Available data:
=== Begin Enclosure ===
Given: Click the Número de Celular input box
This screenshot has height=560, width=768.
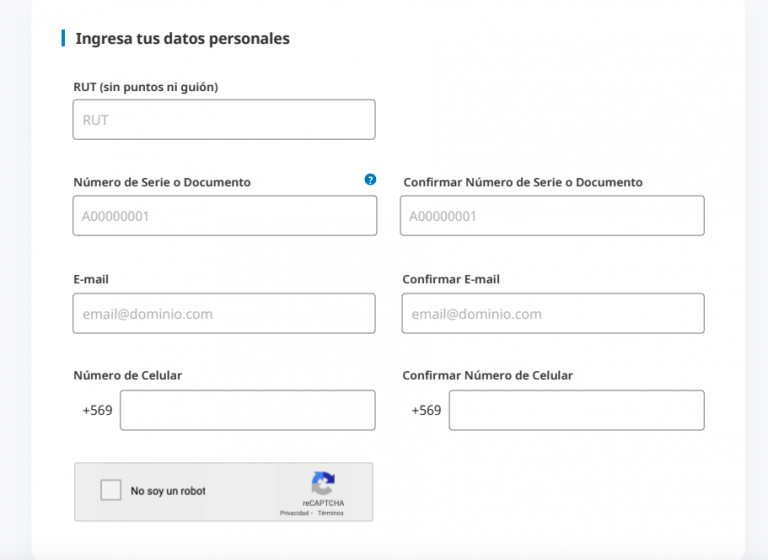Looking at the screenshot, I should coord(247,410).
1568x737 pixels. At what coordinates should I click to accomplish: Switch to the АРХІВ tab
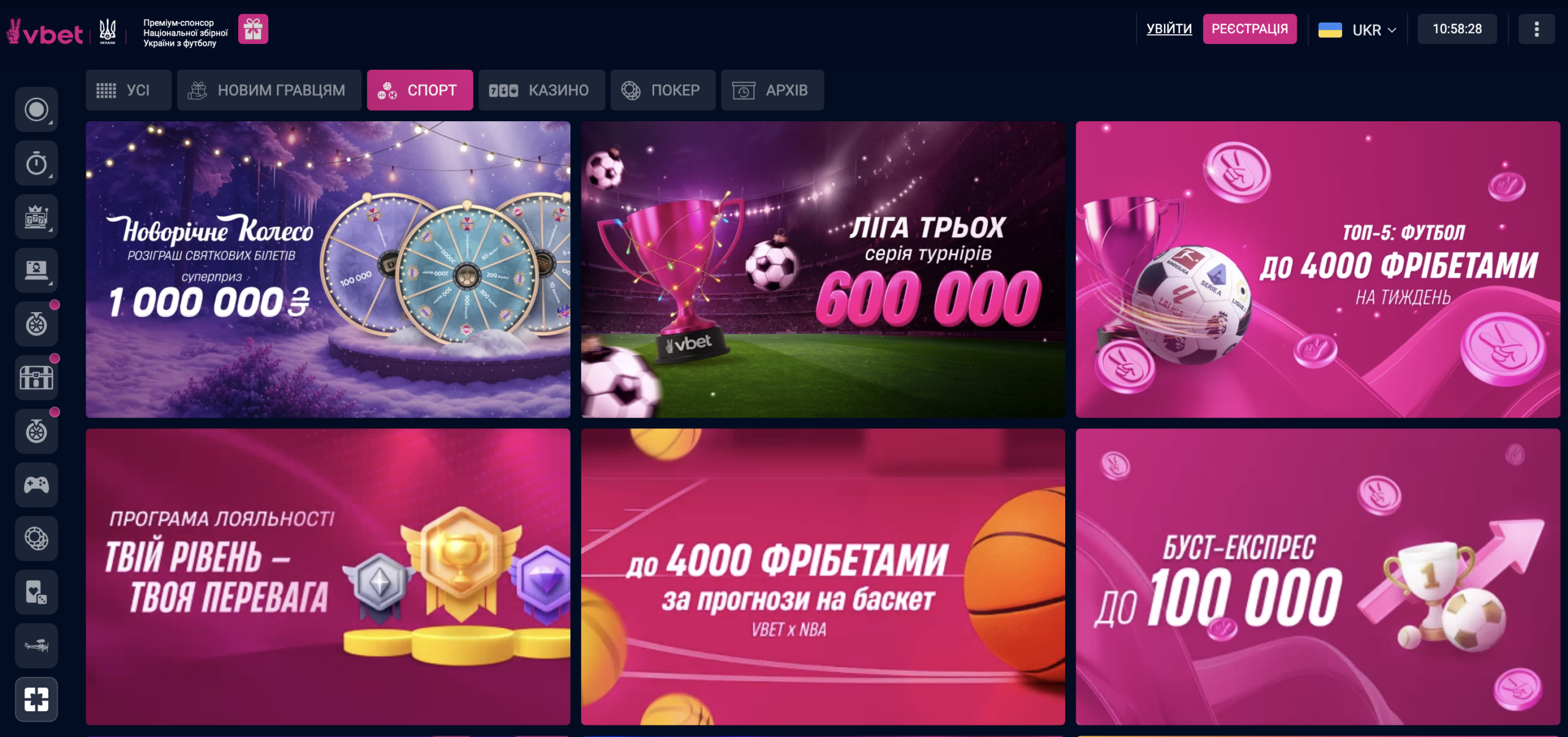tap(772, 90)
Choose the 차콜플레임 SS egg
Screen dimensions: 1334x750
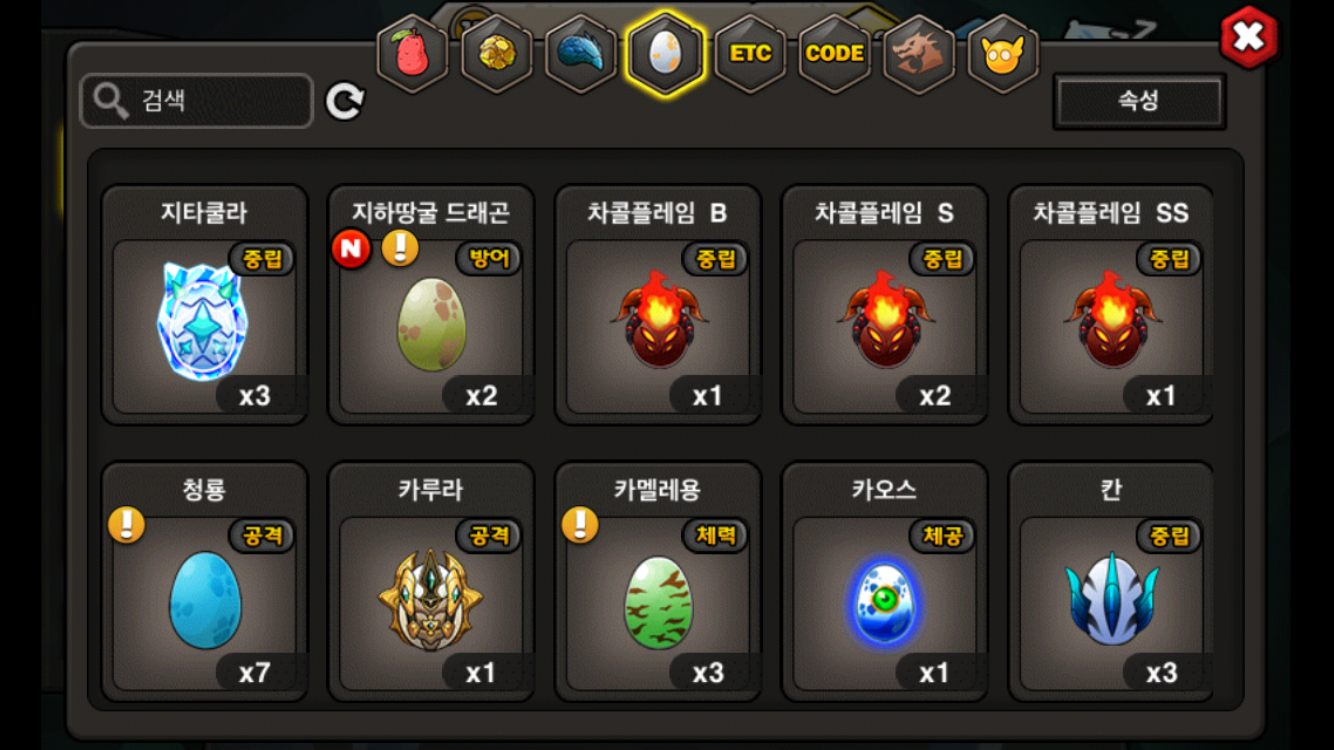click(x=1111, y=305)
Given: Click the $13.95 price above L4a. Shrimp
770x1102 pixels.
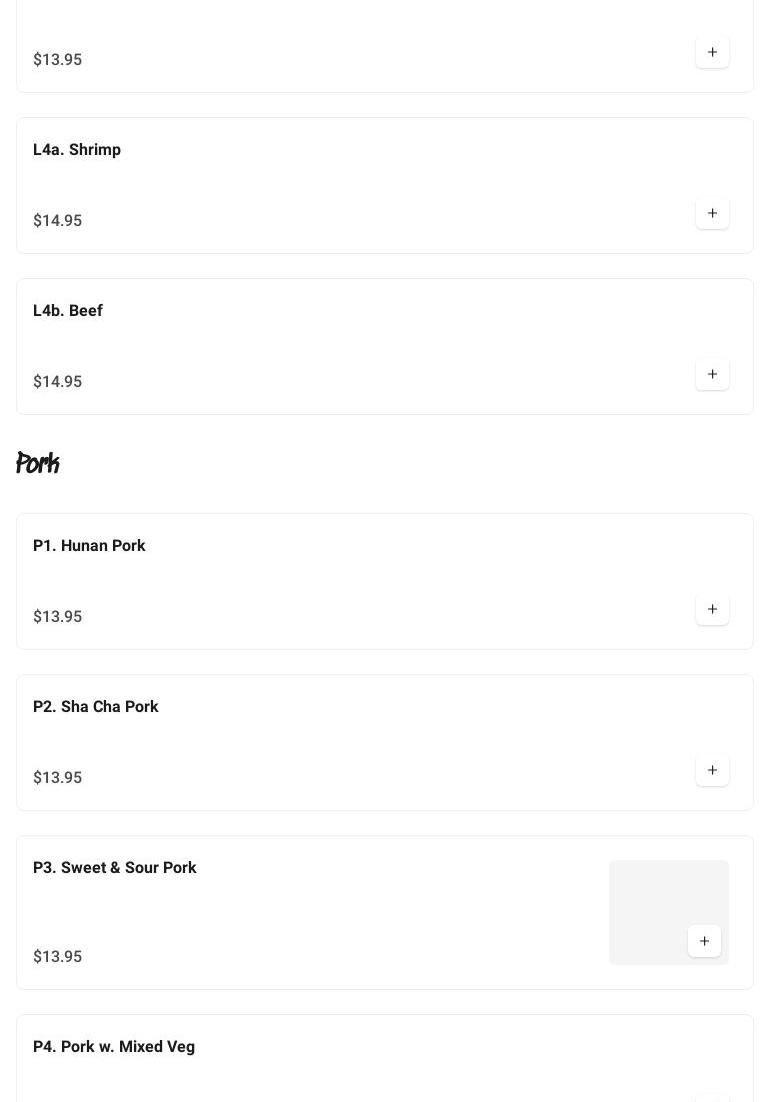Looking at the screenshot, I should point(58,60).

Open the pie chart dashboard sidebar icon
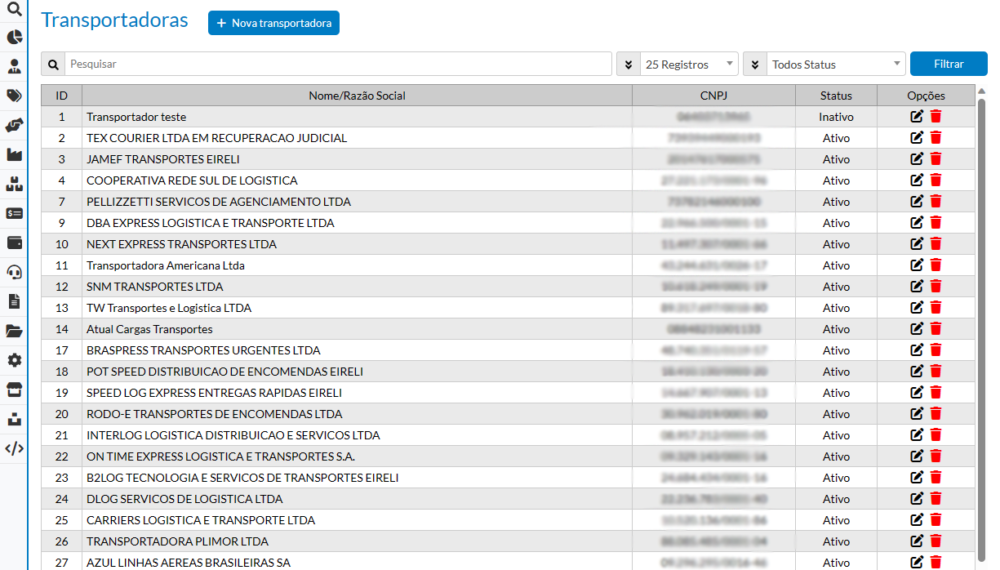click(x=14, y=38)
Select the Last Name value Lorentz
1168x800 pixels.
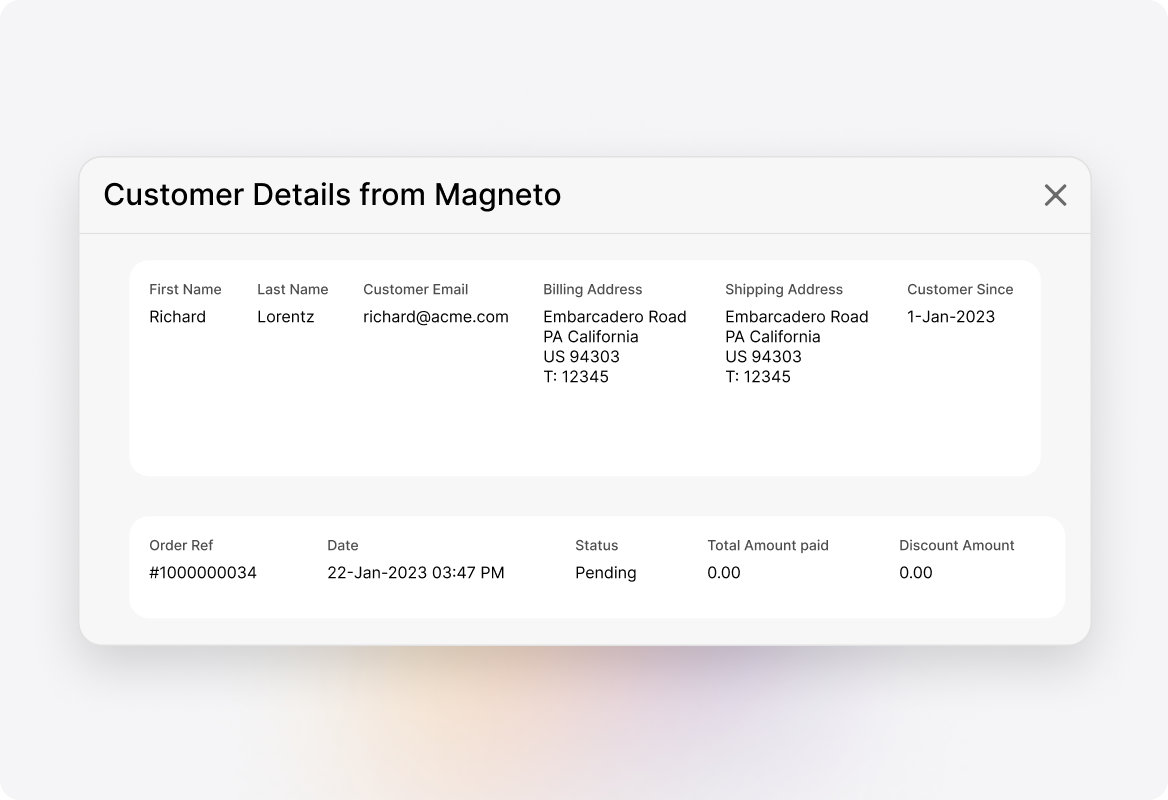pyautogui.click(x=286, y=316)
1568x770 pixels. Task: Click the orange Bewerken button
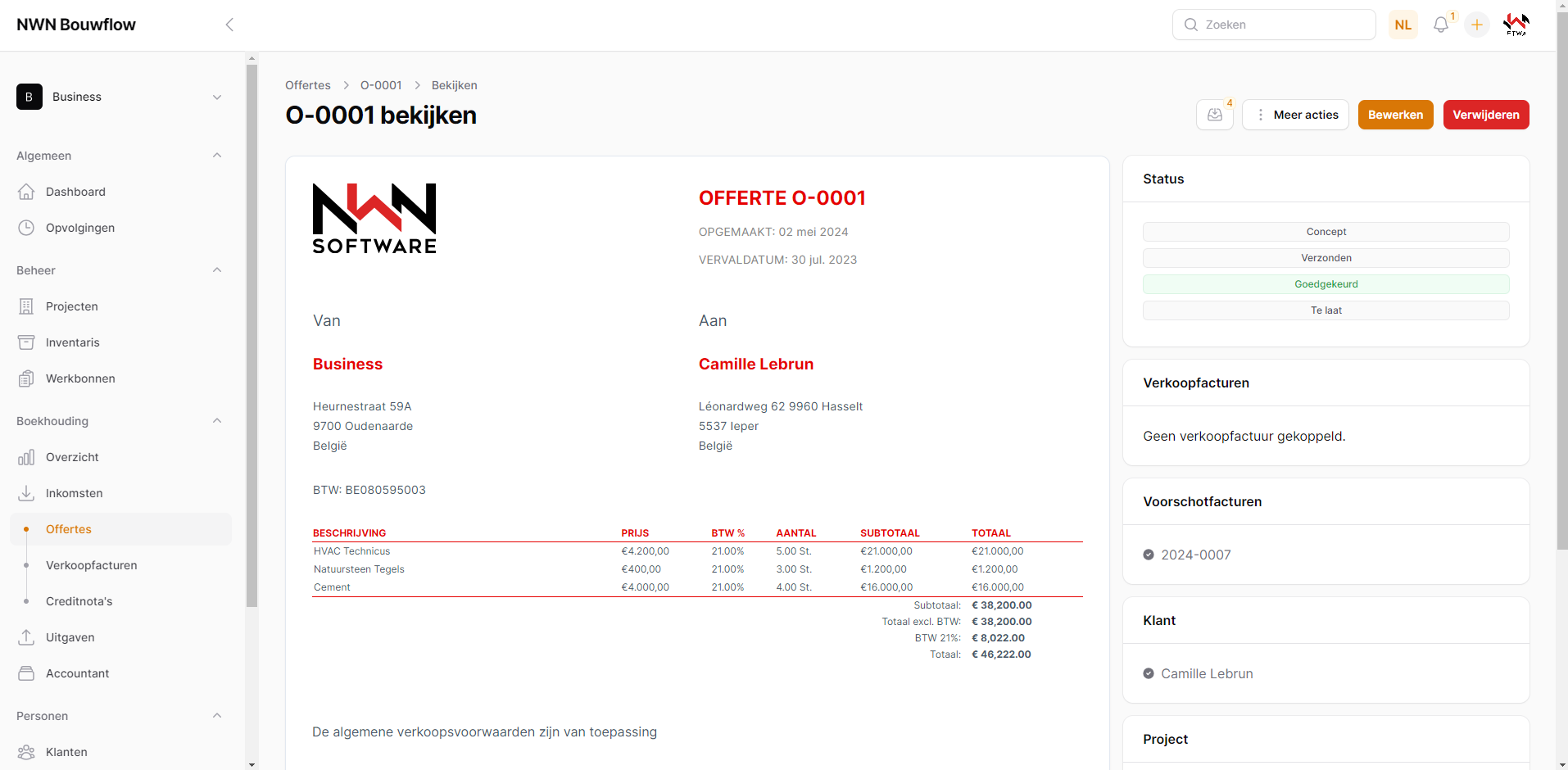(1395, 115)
=== End Enclosure ===
Exercise: The expected answer consists solely of the lines from the one with "Select the Last Name value Lorentz" through the last line of the listing above, restated exactly, minus any pictures.

Answer space:
Select the Last Name value Lorentz
1168x800 pixels.
pyautogui.click(x=286, y=316)
1568x770 pixels. Task: Click the orange Bewerken button
(1395, 115)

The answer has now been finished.